Yapılacak işler =>
A. Meslek liseleri yazısında gençlerin ve ailelerinin önemli kaygısı olarak sayılan durumları sıralayın.
B. Meslek liseleri yazısını son cümlesinden sonra kaldığı yerden sürdürün.

Meslek Liseleri'nin Eğitimimizde Yeri
cumhuriyet.com.tr
Meslek liseleri eğitim sistemimizin yaraya dönüşen önemli bir sorunudur. Gelişmekte olan ülkemizde, toplumsal kalkınmamıza ara eleman yetiştirme beklentisinde olduğumuz bir gerçektir. Eğitimde ileri düzeyde olan ülkelerde meslek liselerine katılım % 65; ülkemizde ise %35 düzeyinde olduğu bilinmektedir.
Sanayi kuruluşlarına nitelikli ara eleman yetiştirmemekle önemli ölçüde iş kaybına yol açılmaktadır. Buna karşılık üniversitelerimize giriş için yığılma, kazanamama, üniversite sonrası işsizlik gençlerimizin ve ailelerinin önemli kaygısıdır. Sanayimizin kendisine gerekli işgücünü bulmasında meslek liselerinin ve meslek yüksekokullarının payı tartışmasızdır. Devlet politikası olarak “gençleri meslek liselerine özendirme” görevi yüklenilmelidir. Çünkü “meslek lisesi, memleket meselesidir” on beş milyon dolaylarında işsiz olan gençlerimizi “yapma, yaratma ve üretmeye” yönelik yetiştirme sorunu gerçeğe dönüştürülmelidir.
Günümüzün gelişmiş ülkeleri, sanayi toplumu sonrası bilgi toplumu olma yolunda hızlı bir sürece girmişlerdir. Bu sürece eğitimde nitelikli ve üretken gençleri yetiştirerek ulaşmışlardır. Gelişmiş ülkeler toplumun en önemli ederinin bilgi ve nitelik olduğunun değerini kavramışlardır. Bilgi kavramını ezberci eğitim olarak algılamamalıyız. İş eğitimi ile geliştirilmiş bilgili ve nitelikli gençler yetiştirilmelidir.
Ülkemizin Avrupa Birliği’ne katılım sürecinde, diğer ülkelerle yarışabilmesi için nitelikli, genç ve dinamik insan gücüne gereksinimimiz vardır. Kopenhag Kriterleri gereği ülkelerin gençleri arasında yetenek ve beceri gelişkinliği ölçümlenmektedir. Farklı ülke gençlerinin meslek liseleri arasında eğitim ve öğretimi destek amaçlı kredi transferi, sertifikalandırma ölçümleri yapılmaktadır. Eğitimimizin “parçalı yapıdan kurtarılması” birlik içinde, üretken yapıda, yeterliliğe dayalı yeniden yapılandırılması kaçınılmazdır.

Veri kayıtları =>
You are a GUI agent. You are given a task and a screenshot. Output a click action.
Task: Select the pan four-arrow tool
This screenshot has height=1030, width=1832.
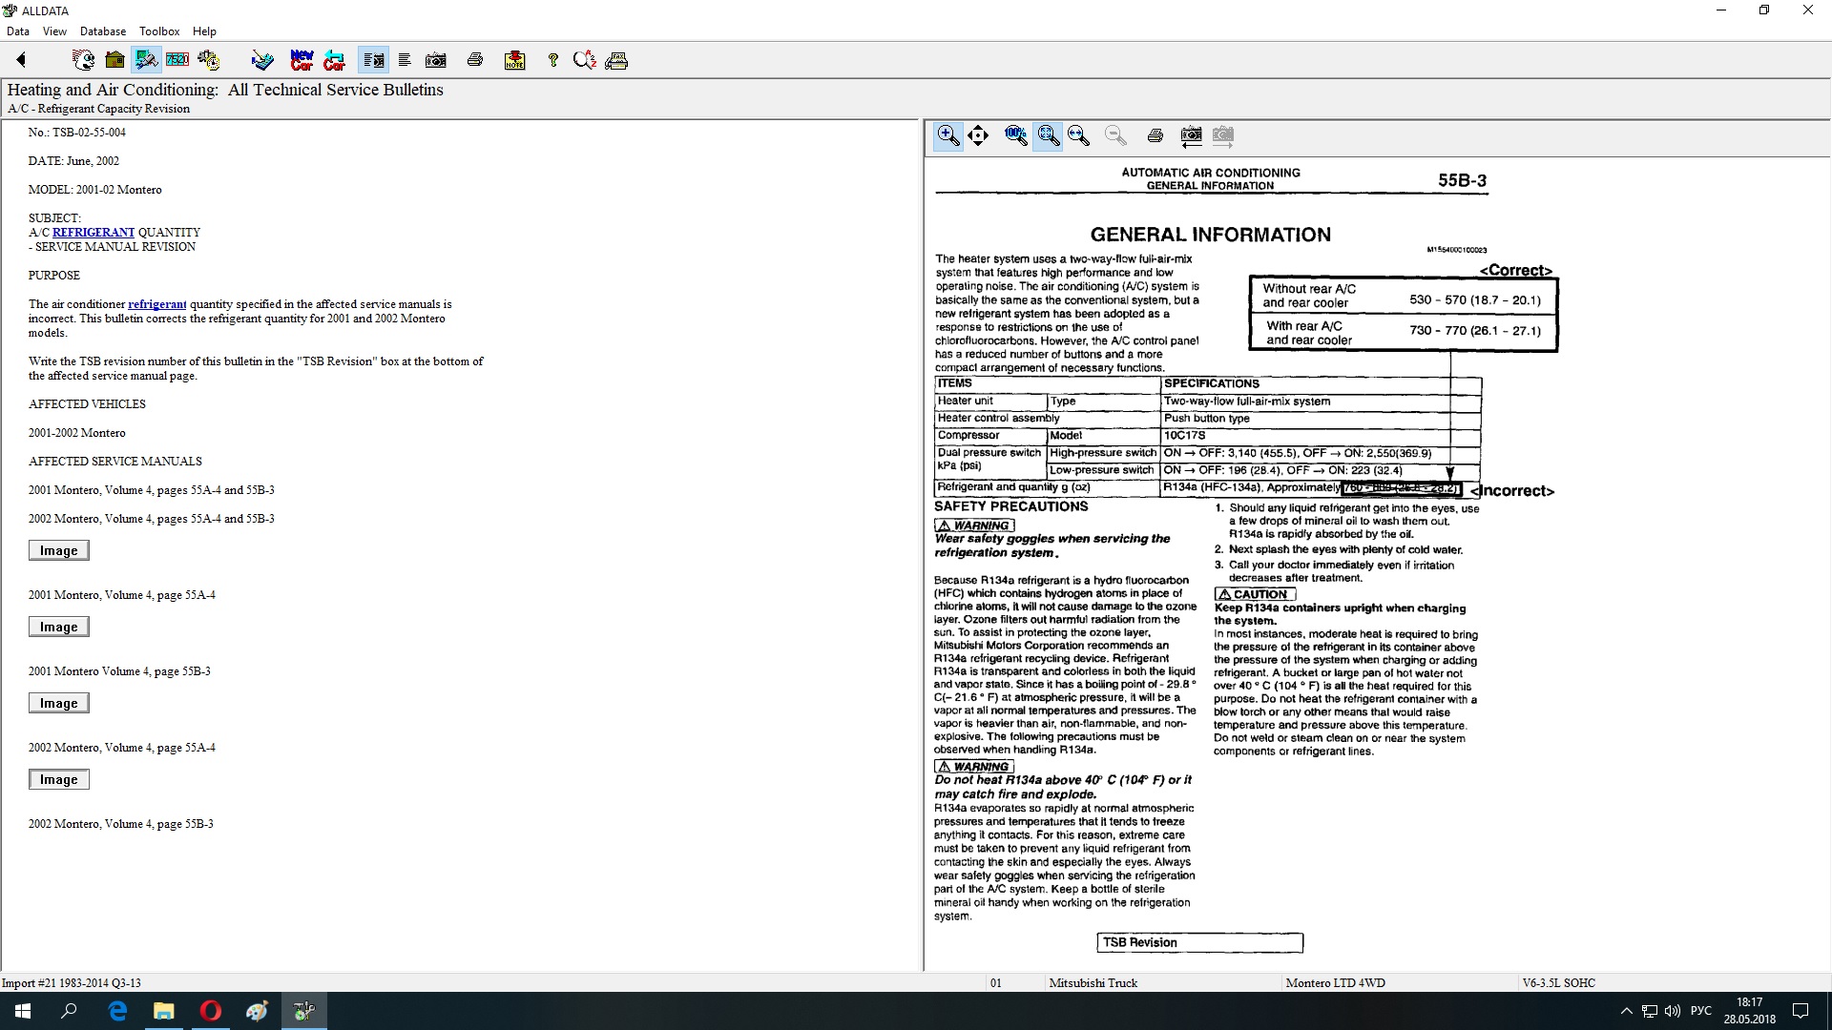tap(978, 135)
---
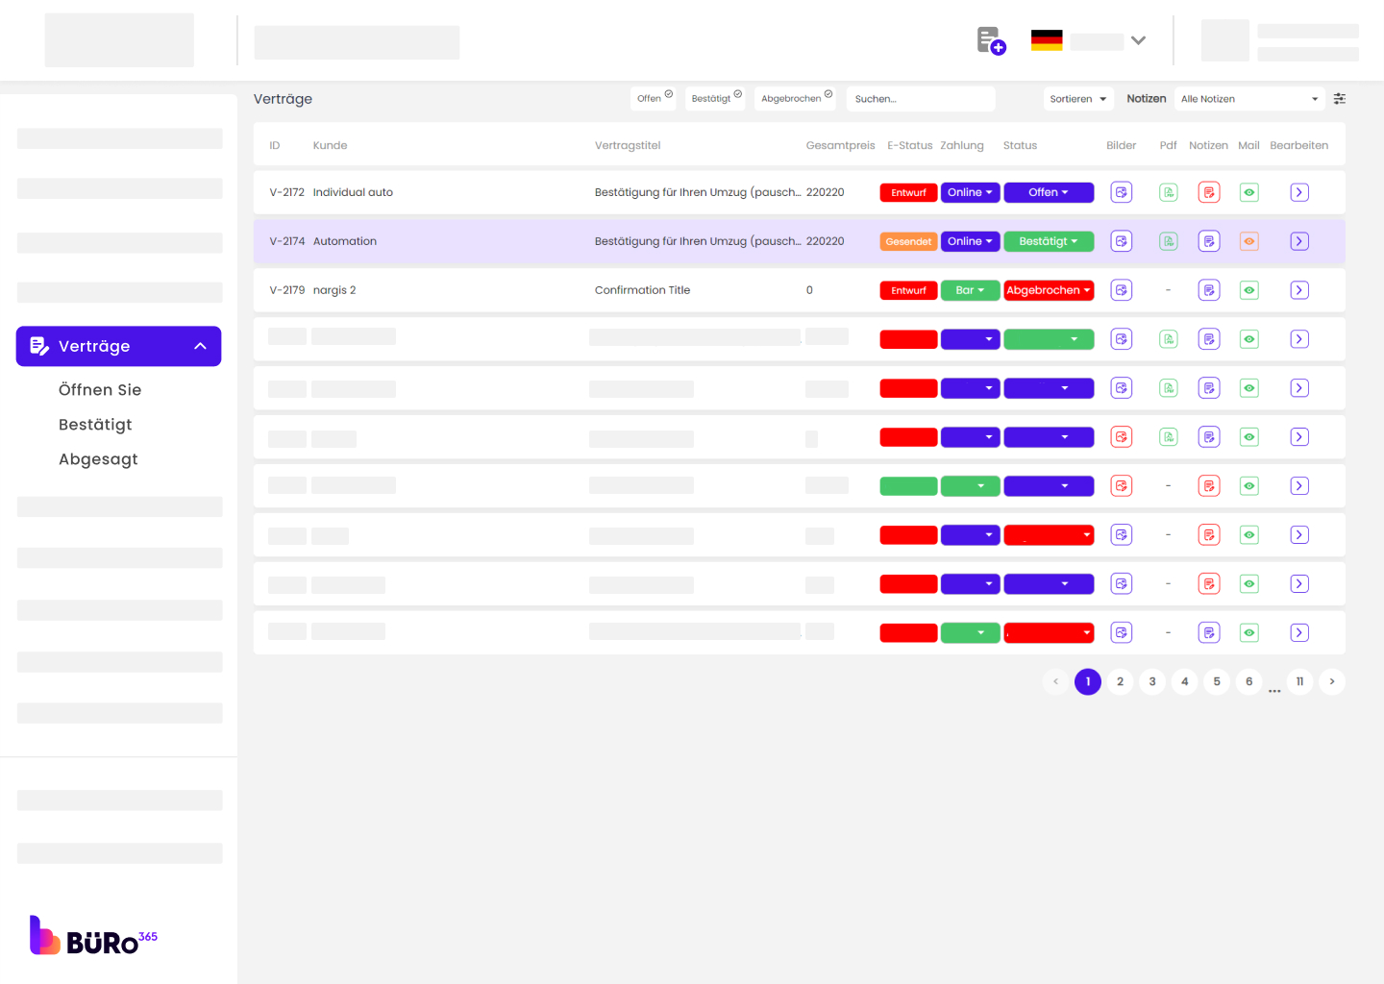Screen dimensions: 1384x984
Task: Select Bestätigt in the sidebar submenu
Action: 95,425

Yanıtlar =>
A.
- Üniversitelere giriş için yığılma
- Kazanamama
- Üniversite sonrası işsizlik

B.
Meslek liselerimizin, bölgesel gereksinimleri göz önünde bulundurularak, sanat ve estetik duyarlılığı içinde hedeflenerek düzenlenmelidir. Meslek eğitiminde işbaşında teorik ve pratik eğitim ve uygulama yeniden ağırlıklı yapılandırılmalıdır. “Meslek Lisesi Memleket Meselesidir” projesini yürüten Koç Kurumsal İletişim Direktörleri Oya Ünlü ve Aylin Gezgüç ikilisinin koordinesinde yürütülen; “benim âşık olduğum proje” diye nitelendirdikleri örnek çalışma ses getirecektir. Bu projeyle genç ve dinamik nüfusumuz eğitimsizlikten büyük ölçüde kurtulacak, bir meslek edinmenin sevincini yaşayacaktır. Özellikle Doğu ve Güneydoğuda kızların ve kadınların eğitimine katkıları olacağına inanıyorum.
Meslek liseleriyle sanayi - meslek eğitimi işbirliği sağlanmalıdır. Meslek liseleri çıkışlıların “Meslek liseliyim, kendime güveniyorum” anlatımı yaygınlaştırılmalıdır. Bu kurumların oluşumu şekilsel yapıdan uzak, uygulama eğitimi yapabilecek donanımda olması gereklidir. Bu kurumlar işsizliğe karşı duruşun setleri olacaklardır.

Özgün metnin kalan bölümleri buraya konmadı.